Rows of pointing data

──────────

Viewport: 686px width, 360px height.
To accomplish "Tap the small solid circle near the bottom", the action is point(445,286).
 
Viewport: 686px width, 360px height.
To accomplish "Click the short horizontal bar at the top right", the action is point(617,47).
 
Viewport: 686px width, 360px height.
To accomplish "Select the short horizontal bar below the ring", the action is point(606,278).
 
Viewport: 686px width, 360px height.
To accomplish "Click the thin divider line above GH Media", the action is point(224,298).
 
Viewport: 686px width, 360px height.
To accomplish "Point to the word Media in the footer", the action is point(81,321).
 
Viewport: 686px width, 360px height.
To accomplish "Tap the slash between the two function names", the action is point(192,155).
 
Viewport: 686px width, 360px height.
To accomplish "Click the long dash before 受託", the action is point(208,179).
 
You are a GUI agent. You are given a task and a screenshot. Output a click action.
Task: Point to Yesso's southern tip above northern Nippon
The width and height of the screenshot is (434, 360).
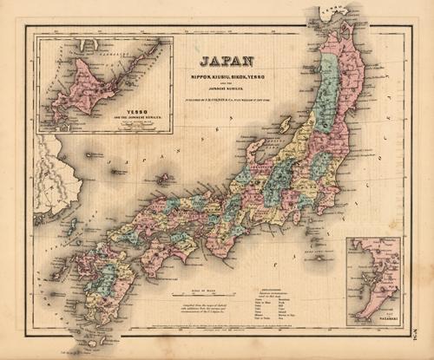pyautogui.click(x=334, y=15)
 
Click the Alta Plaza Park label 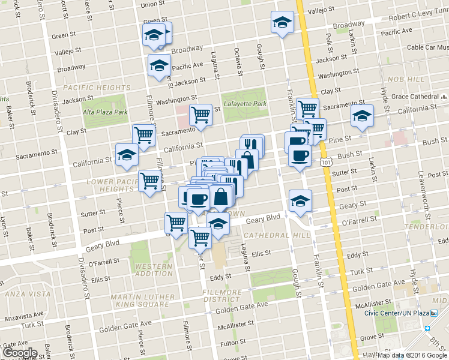point(106,112)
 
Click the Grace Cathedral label point(414,96)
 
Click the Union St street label point(152,5)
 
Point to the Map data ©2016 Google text point(411,355)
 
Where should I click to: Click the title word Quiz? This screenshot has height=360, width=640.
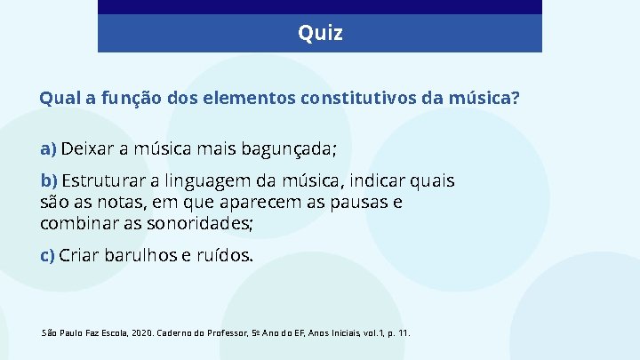point(320,34)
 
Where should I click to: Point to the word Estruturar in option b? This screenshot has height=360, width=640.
point(104,181)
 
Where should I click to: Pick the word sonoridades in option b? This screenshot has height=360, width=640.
point(202,222)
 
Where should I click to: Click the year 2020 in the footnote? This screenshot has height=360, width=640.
point(142,332)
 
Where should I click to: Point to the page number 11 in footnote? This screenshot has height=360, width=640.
point(404,332)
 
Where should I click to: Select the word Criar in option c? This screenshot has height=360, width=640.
point(79,256)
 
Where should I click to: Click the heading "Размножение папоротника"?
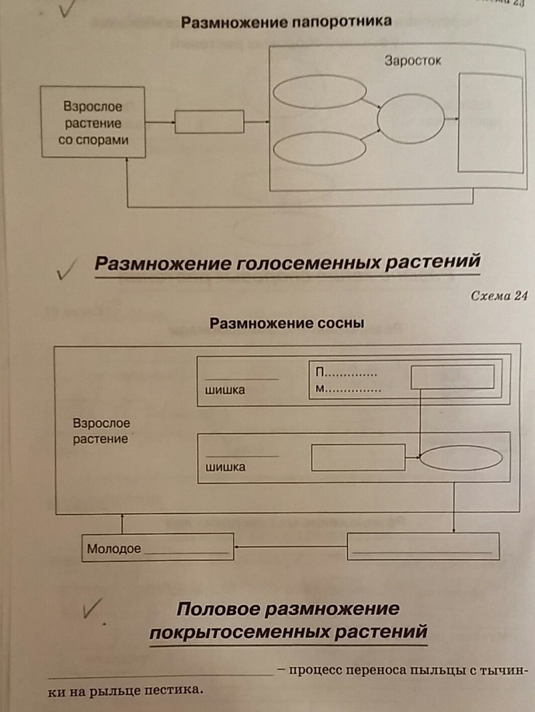[286, 22]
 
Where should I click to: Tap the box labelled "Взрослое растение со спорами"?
[93, 123]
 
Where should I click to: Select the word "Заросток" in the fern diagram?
[413, 61]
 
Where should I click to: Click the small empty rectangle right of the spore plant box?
[209, 122]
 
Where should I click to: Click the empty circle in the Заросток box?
[411, 119]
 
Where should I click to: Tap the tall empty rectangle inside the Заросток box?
[490, 123]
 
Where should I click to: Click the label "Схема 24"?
[497, 295]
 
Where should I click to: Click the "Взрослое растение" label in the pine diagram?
[101, 431]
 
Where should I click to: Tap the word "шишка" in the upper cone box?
[225, 390]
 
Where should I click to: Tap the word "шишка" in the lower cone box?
[225, 468]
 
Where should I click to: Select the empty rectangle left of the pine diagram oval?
[358, 457]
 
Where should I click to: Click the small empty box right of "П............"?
[452, 377]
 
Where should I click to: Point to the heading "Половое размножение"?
[287, 609]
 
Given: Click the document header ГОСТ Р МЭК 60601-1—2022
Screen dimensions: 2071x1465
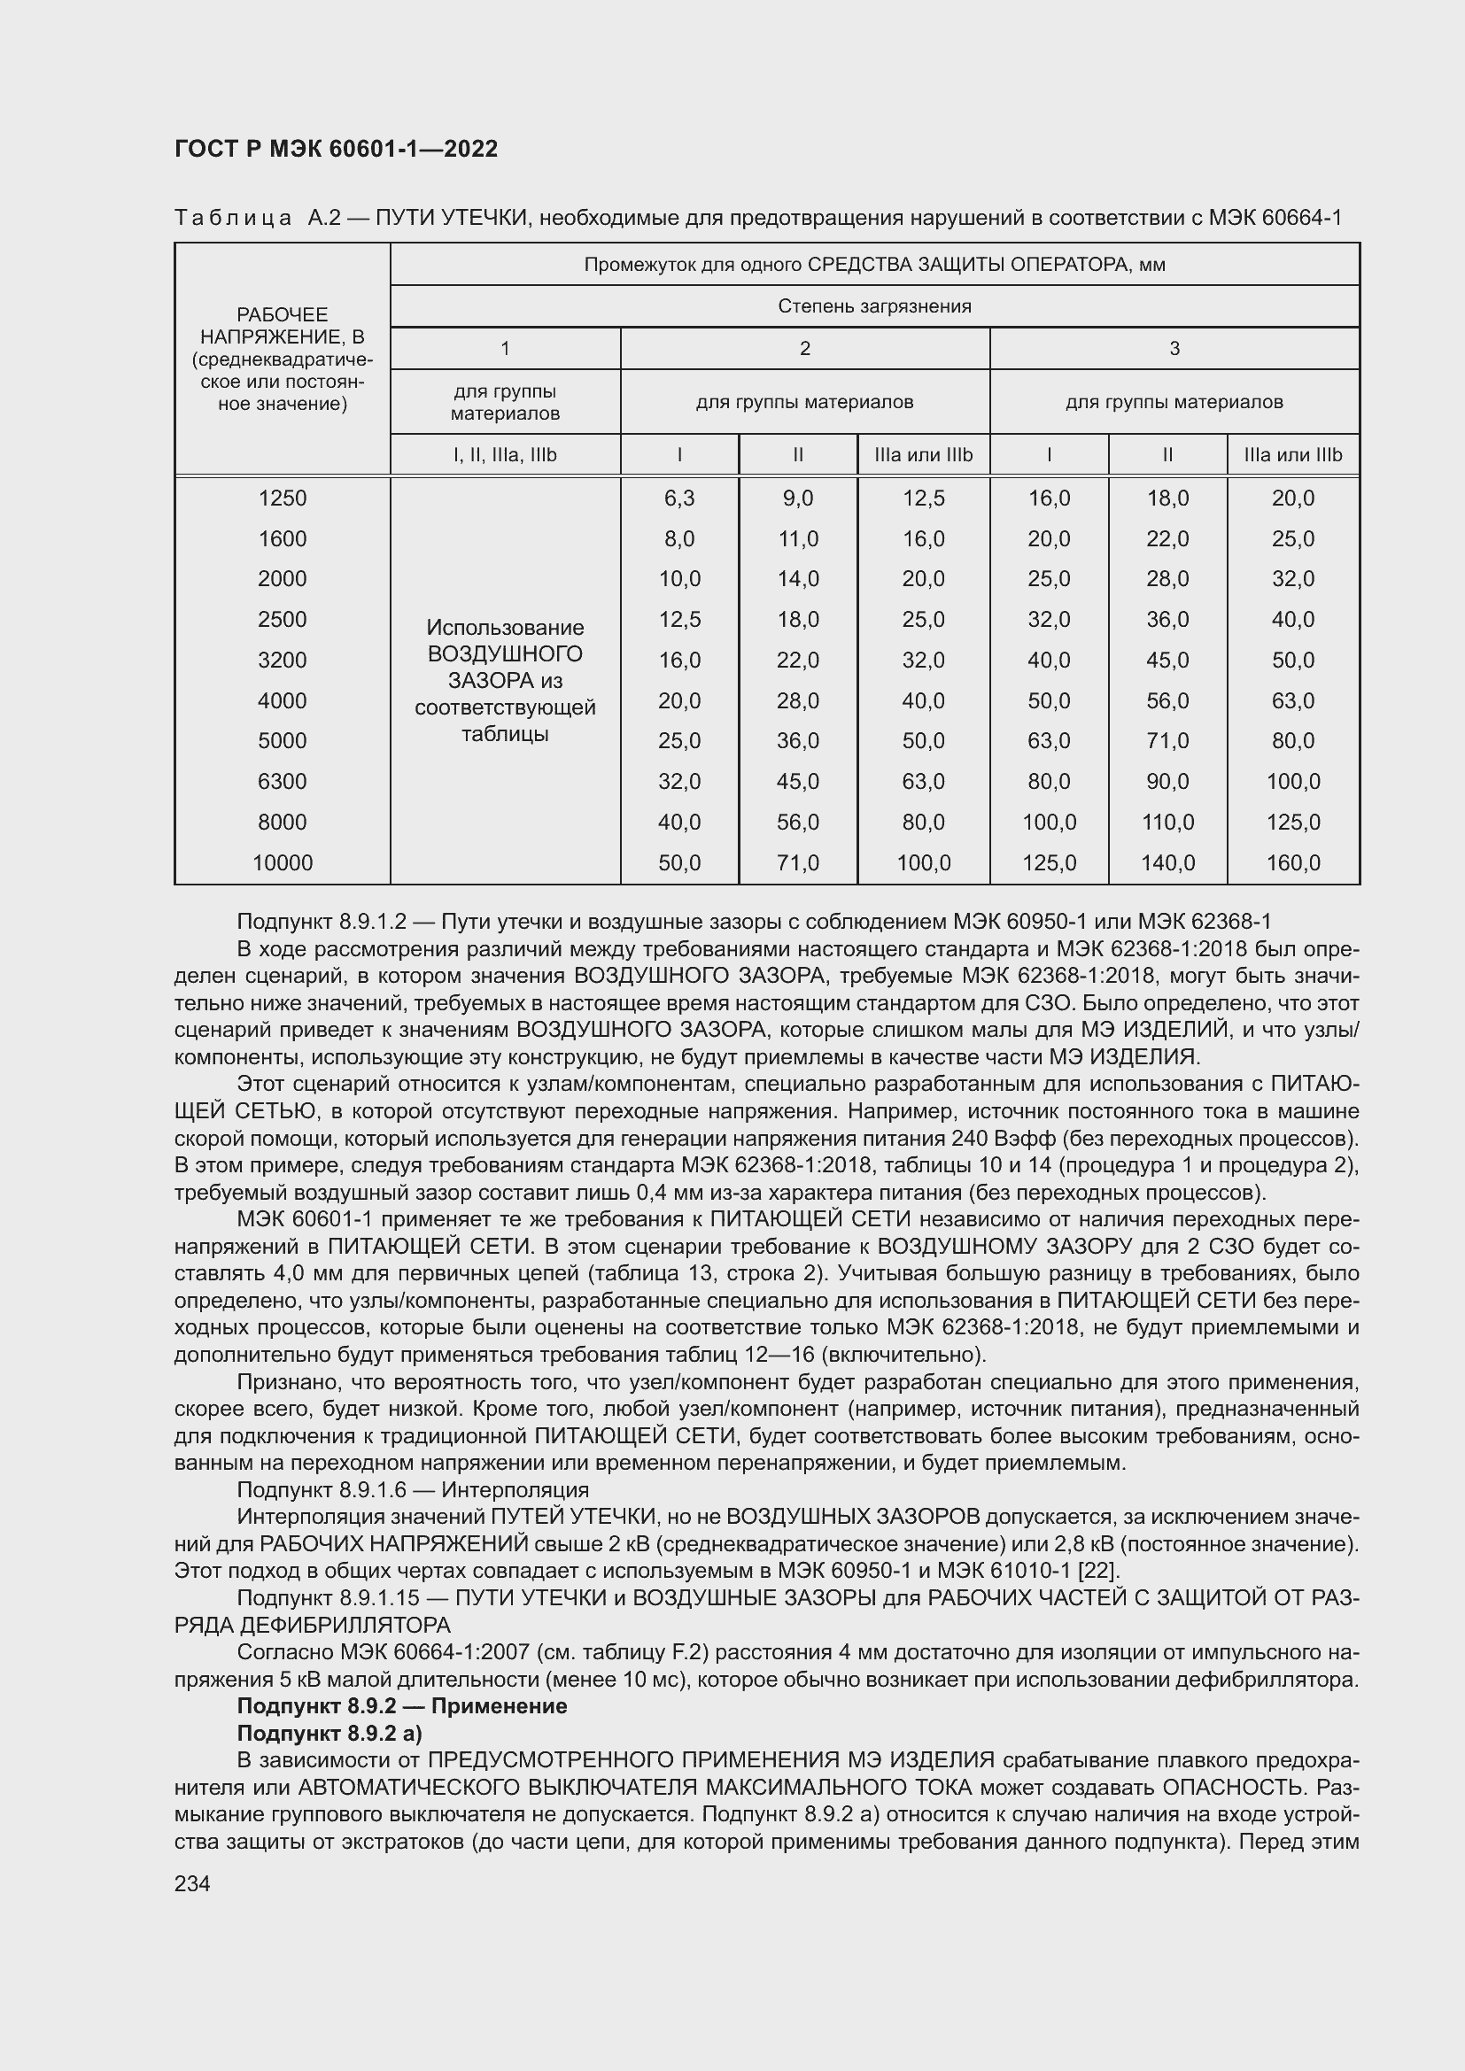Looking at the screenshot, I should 336,149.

──────────

§ **Exercise**:
Could you write out the entries word for word, starting with the line that contains "Where should I click to: Point to the page" and going on through the end of the entries, leaving the pictures out?

§ **Result of this exercise**:
Where should I click to: Point to the page number 11 in footnote? This screenshot has height=360, width=640.
point(404,332)
 
Where should I click to: Select the word Criar in option c? This screenshot has height=360, width=640.
point(79,256)
 
Where should I click to: Click the heading "Размножение папоротника"?
[286, 22]
 
Where should I click to: Tap the box labelled "Взрослое растение со спорами"?
[93, 123]
 
Where should I click to: Select the word "Заросток" in the fern diagram?
[413, 61]
 
Where should I click to: Click the small empty rectangle right of the spore plant box?
[209, 122]
 
Where should I click to: Click the empty circle in the Заросток box?
[411, 119]
 
Where should I click to: Tap the tall empty rectangle inside the Заросток box?
[490, 123]
 
Where should I click to: Click the label "Схема 24"?
[497, 295]
 
Where should I click to: Click the "Взрослое растение" label in the pine diagram?
[101, 431]
 
Where should I click to: Tap the word "шишка" in the upper cone box?
[225, 390]
 
Where should I click to: Tap the word "шишка" in the lower cone box?
[225, 468]
 
Where should I click to: Select the empty rectangle left of the pine diagram oval?
[358, 457]
 
Where should I click to: Click the small empty box right of "П............"?
[452, 377]
 
Where should I click to: Point to the heading "Половое размножение"?
[287, 609]
 
Given: Click the document header ГОСТ Р МЭК 60601-1—2022
Screen dimensions: 2071x1465
Looking at the screenshot, I should 336,149.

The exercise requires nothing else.